# Day Light Hours Change!!!



## Paul Higashikawa (Mar 18, 2004)

Gangs, remember to set your clocks an hour ahead by 2am Sunday! Happy gardening



Paul


----------



## Sir_BlackhOle (Jan 25, 2004)

I hate losing an hour!


----------



## gnatster (Mar 6, 2004)

Some little know facts about Daylight Saving Time.

Daylight Saving Time begins for most of the United States at 2 a.m. on the first Sunday of April. Time reverts to standard time at 2 a.m. on the last Sunday of October. In the U.S., each time zone switches at a different time.

In the European Union, Summer Time begins and ends at 1 am Universal Time (Greenwich Mean Time). It starts the last Sunday in March, and ends the last Sunday in October. In the EU, all time zones change at the same moment. 

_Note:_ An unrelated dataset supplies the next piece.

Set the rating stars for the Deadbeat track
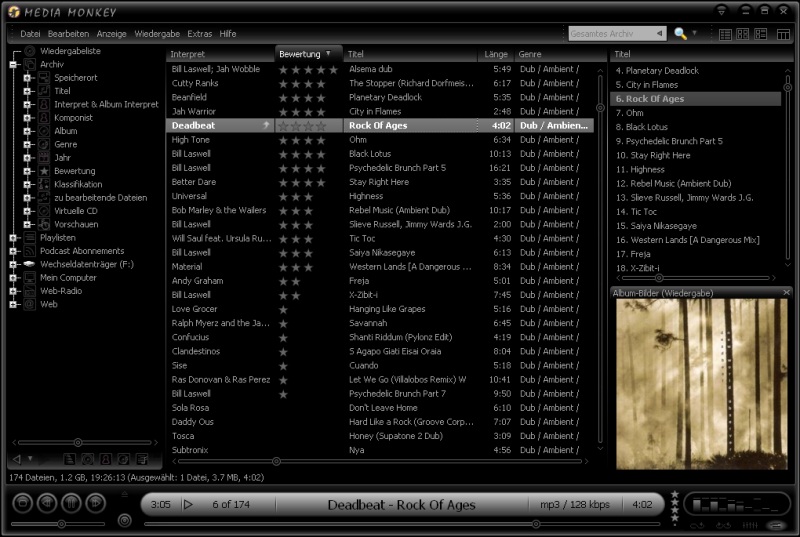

The changeover time was chosen to be 2 am, when most people are at home and, originally, the time when the fewest trains were running. This is practical and minimizes disruption. It is late enough to minimally affect bars and restaurants, and prevent the day from switching to yesterday (which would be confusing). It is early enough that the entire continental U.S. has switched by daybreak.

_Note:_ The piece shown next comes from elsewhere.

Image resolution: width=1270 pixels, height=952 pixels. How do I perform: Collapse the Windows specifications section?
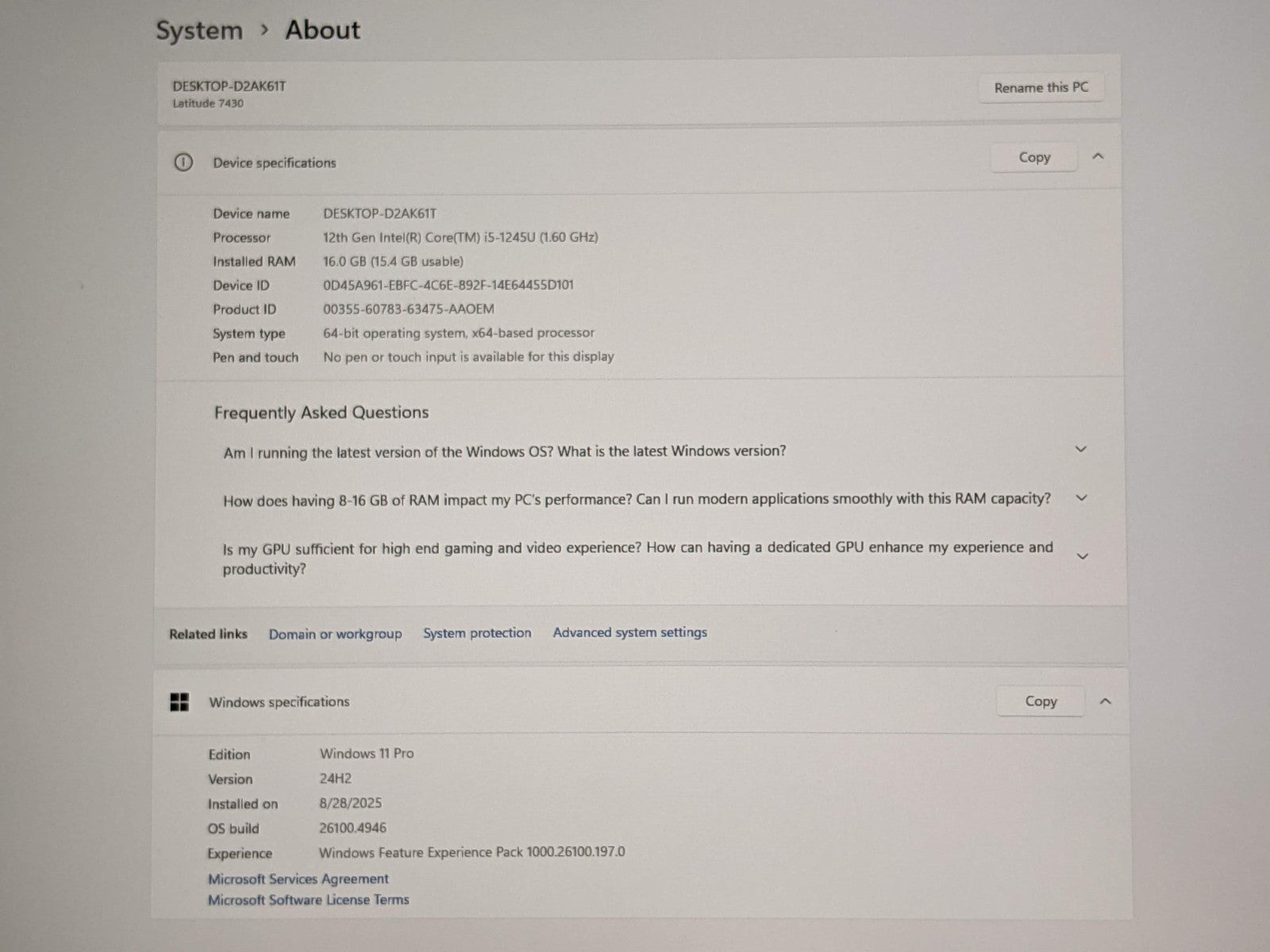click(x=1105, y=701)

Daylight Saving Time, for the U.S. and its territories, is NOT observed in Hawaii, American Samoa, Guam, Puerto Rico, the Virgin Islands, most of the Eastern Time Zone portion of the State of Indiana, and the state of Arizona (not the Navajo Indian Reservation, which does observe). Navajo Nation participates in the Daylight Saving Time policy, due to its large size and location in three states.

Today approximately 70 countries utilize Daylight Saving Time in at least a portion of the country. The only major industrialized country not to have introduced daylight saving is Japan.


----------